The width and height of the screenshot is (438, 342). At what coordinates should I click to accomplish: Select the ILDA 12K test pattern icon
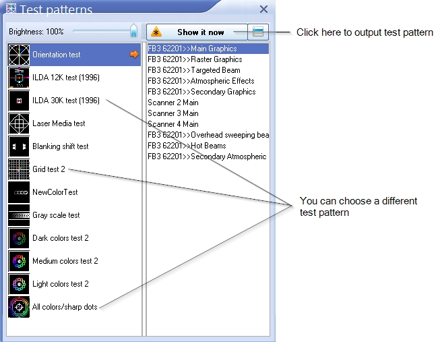[19, 78]
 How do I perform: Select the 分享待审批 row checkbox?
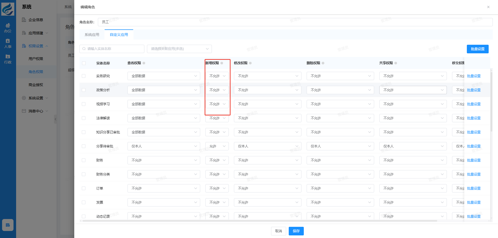coord(84,146)
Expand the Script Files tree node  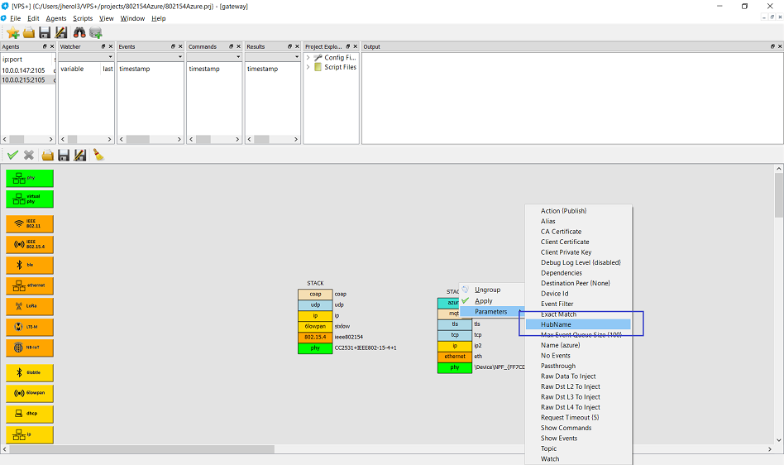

◆ **Required action**
The expected answer is the whole listing above, copied exactly, with images excluded.

◆ **Solution to this problem**
The width and height of the screenshot is (438, 342). At what coordinates should I click to accomplish: Select the ILDA 12K test pattern icon
[19, 78]
 How do I perform: Select the 分享待审批 row checkbox?
coord(84,146)
Expand the Script Files tree node  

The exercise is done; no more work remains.